*** Opening of Record set ***

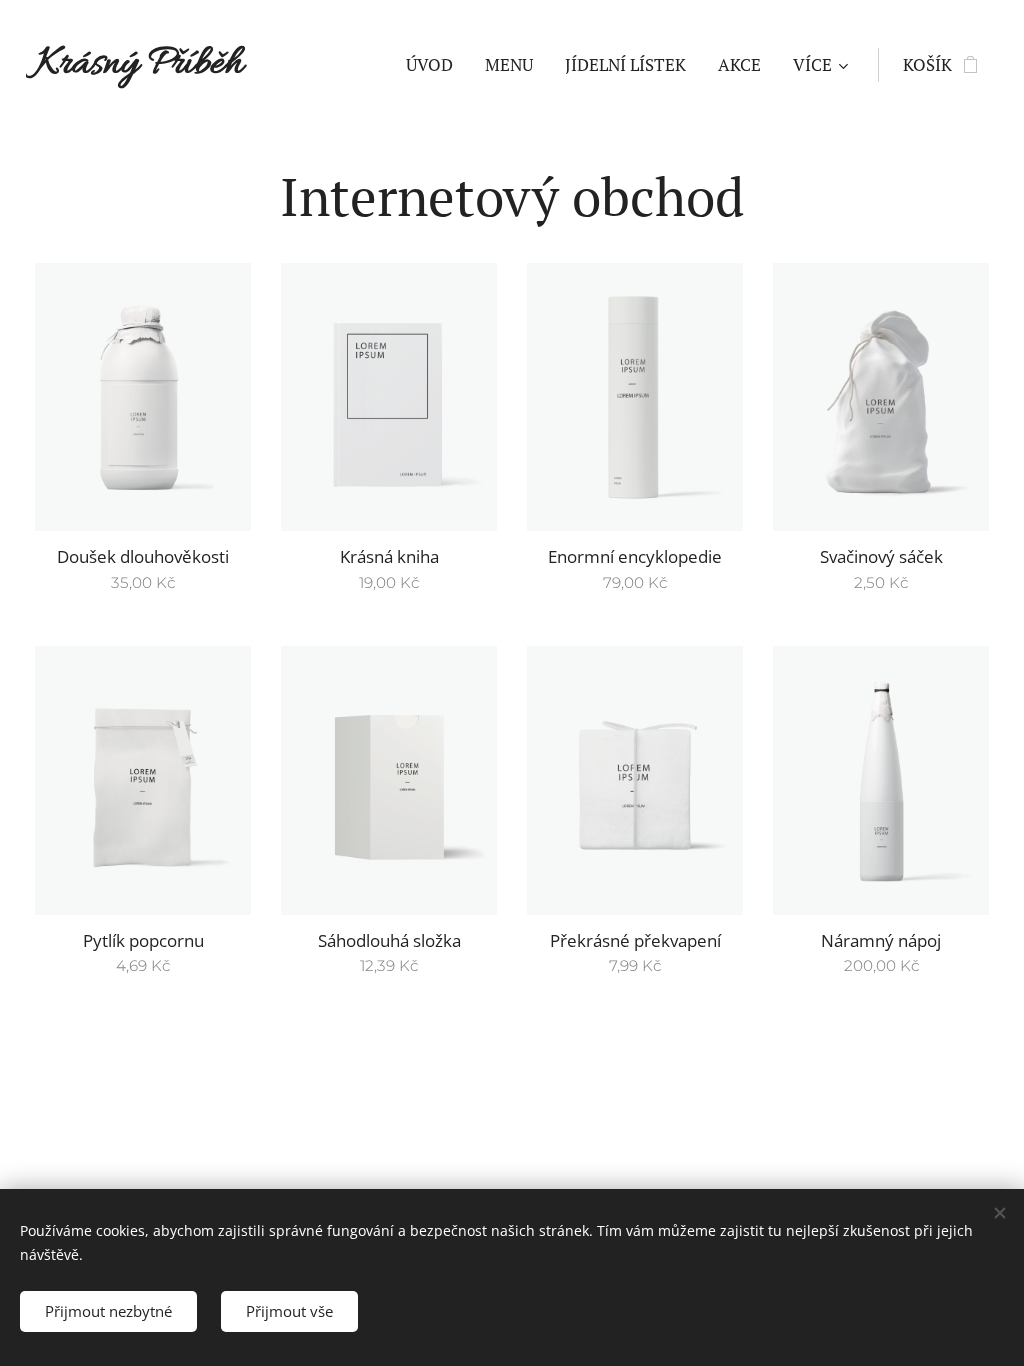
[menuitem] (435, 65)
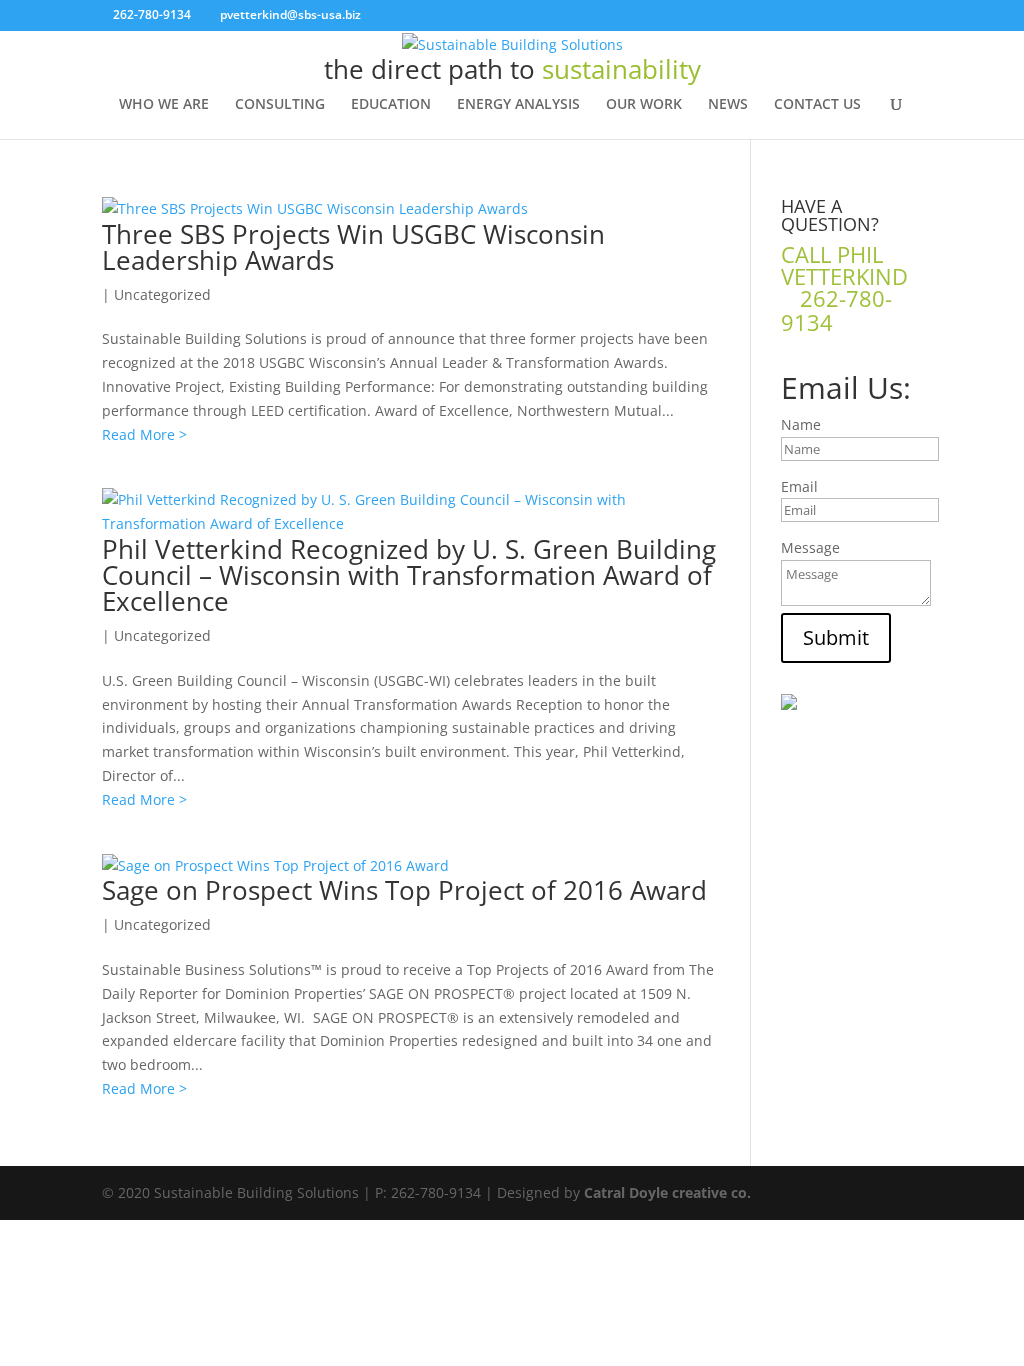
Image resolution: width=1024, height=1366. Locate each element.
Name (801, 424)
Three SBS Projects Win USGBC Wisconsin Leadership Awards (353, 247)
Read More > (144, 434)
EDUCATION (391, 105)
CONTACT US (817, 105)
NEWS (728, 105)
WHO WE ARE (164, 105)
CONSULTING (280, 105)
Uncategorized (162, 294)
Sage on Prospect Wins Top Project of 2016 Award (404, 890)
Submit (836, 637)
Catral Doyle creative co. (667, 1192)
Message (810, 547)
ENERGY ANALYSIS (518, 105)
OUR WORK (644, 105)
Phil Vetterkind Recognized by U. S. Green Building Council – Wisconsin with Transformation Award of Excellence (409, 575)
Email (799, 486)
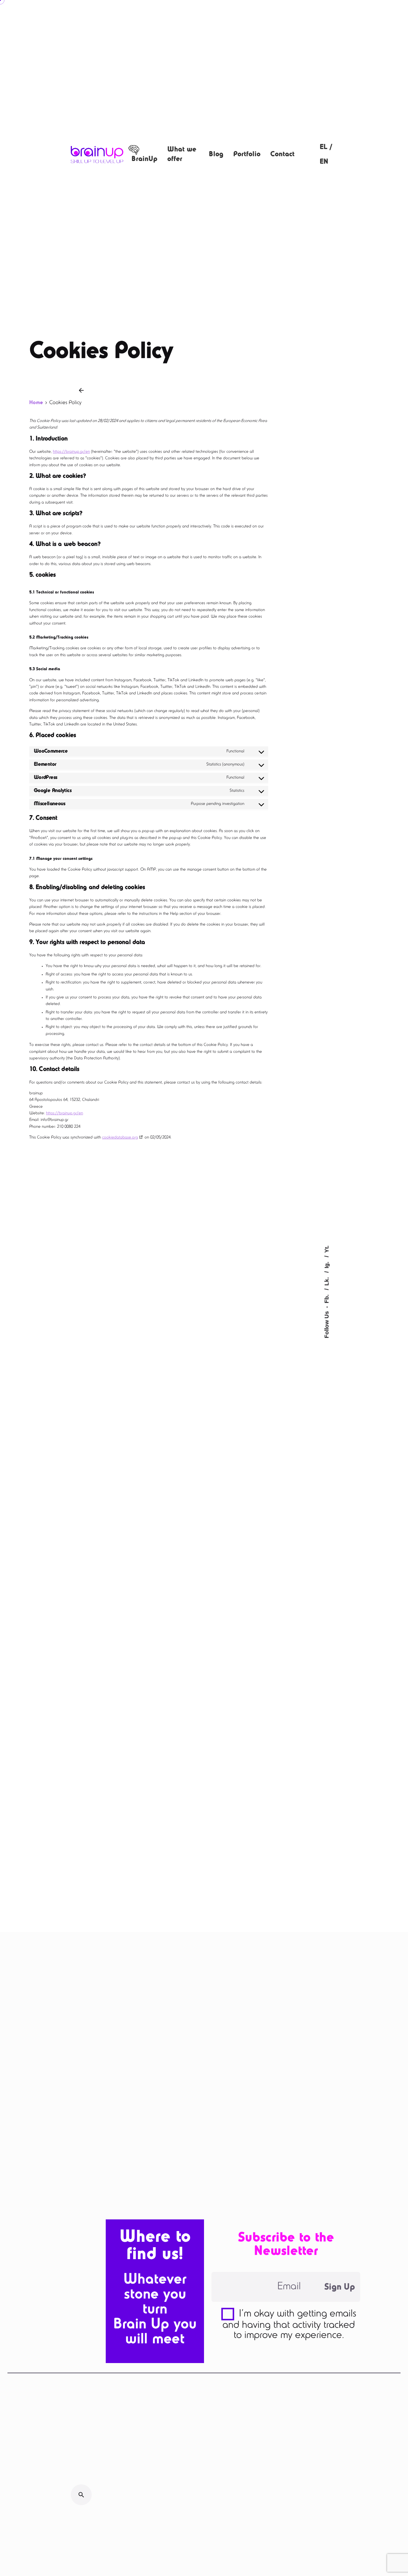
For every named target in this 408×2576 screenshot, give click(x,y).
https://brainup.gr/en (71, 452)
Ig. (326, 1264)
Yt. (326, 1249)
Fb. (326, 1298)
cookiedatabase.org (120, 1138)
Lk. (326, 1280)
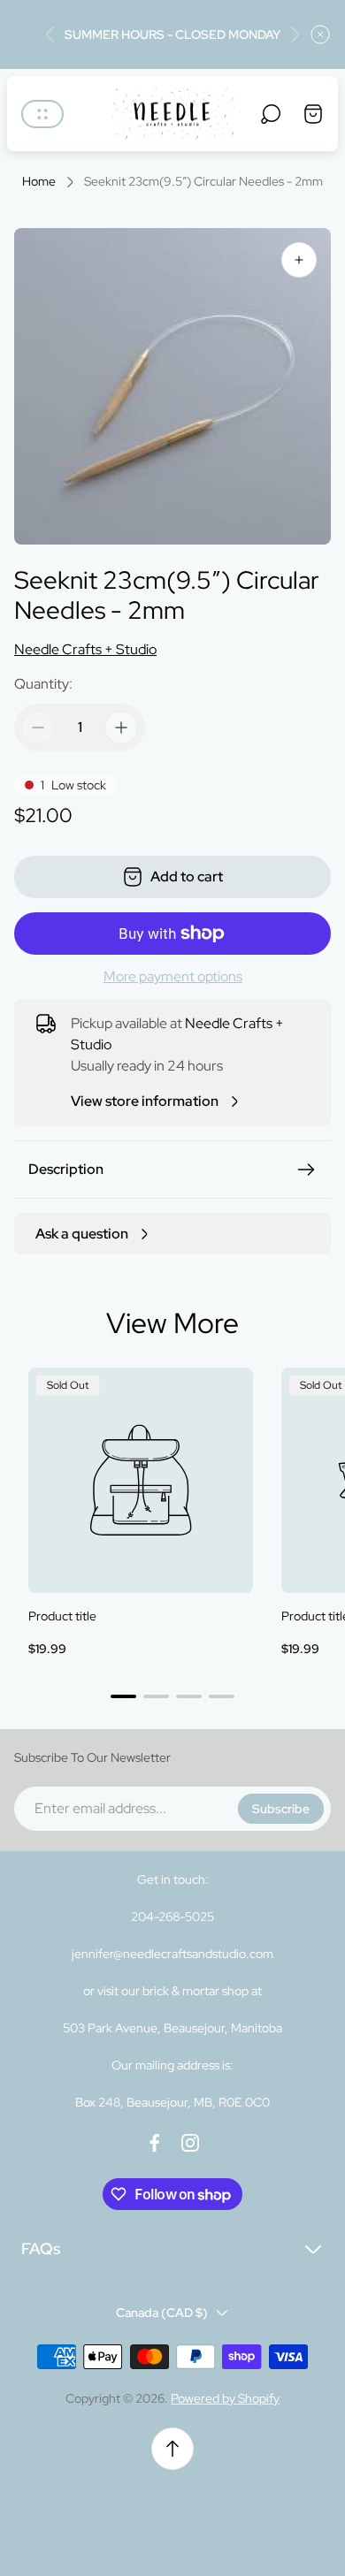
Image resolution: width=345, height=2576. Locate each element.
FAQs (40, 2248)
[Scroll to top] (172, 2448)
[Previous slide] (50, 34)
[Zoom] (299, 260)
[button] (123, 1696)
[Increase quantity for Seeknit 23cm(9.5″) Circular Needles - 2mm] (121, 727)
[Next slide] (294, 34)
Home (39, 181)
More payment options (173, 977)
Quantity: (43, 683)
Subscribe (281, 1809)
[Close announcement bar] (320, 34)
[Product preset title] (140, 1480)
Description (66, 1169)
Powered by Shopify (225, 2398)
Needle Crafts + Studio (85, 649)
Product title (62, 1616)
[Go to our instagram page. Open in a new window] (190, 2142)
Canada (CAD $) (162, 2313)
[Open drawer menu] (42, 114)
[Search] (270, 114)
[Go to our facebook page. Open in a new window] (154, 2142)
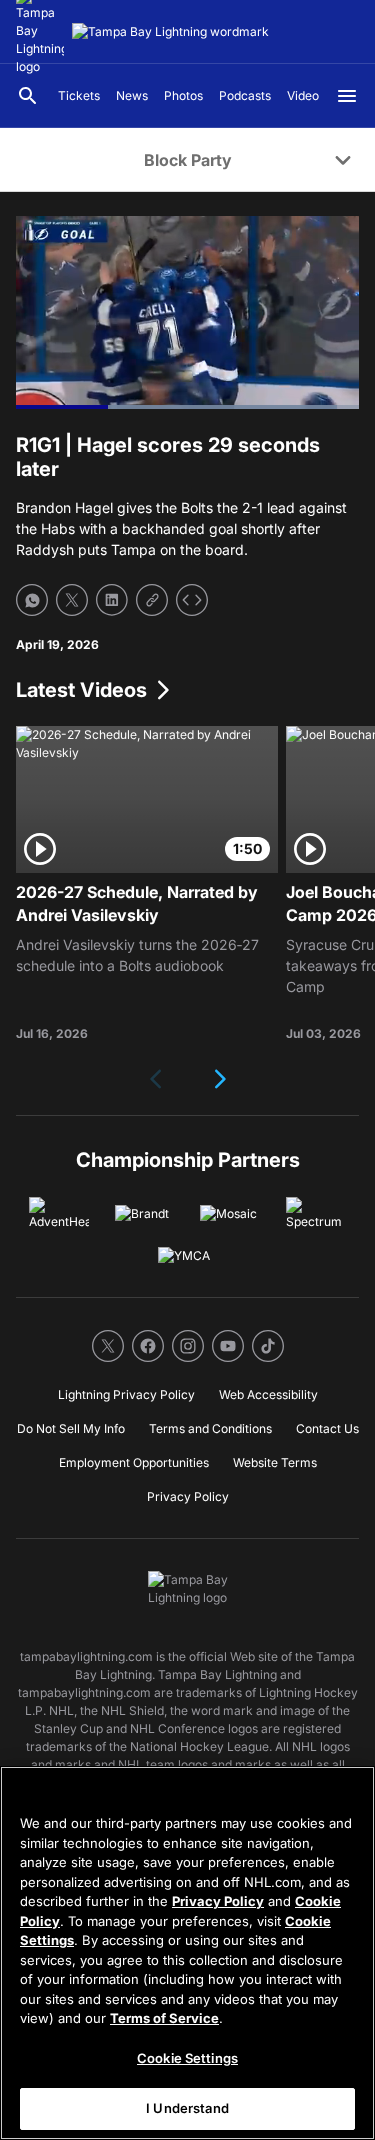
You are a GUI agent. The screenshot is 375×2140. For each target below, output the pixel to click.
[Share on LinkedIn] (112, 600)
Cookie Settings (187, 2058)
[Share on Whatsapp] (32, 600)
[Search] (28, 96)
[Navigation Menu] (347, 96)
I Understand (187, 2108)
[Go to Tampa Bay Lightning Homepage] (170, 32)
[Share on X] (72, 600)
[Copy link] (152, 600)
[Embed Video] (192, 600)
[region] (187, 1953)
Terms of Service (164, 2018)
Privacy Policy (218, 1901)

*** Close of Record set ***

> **Work instructions**
Look through the entries above. Extract each line with the word "Locate".

> **Written response**
Image resolution: width=1024, height=1366. Locate each element.
Image resolution: width=345, height=2576. Locate each element.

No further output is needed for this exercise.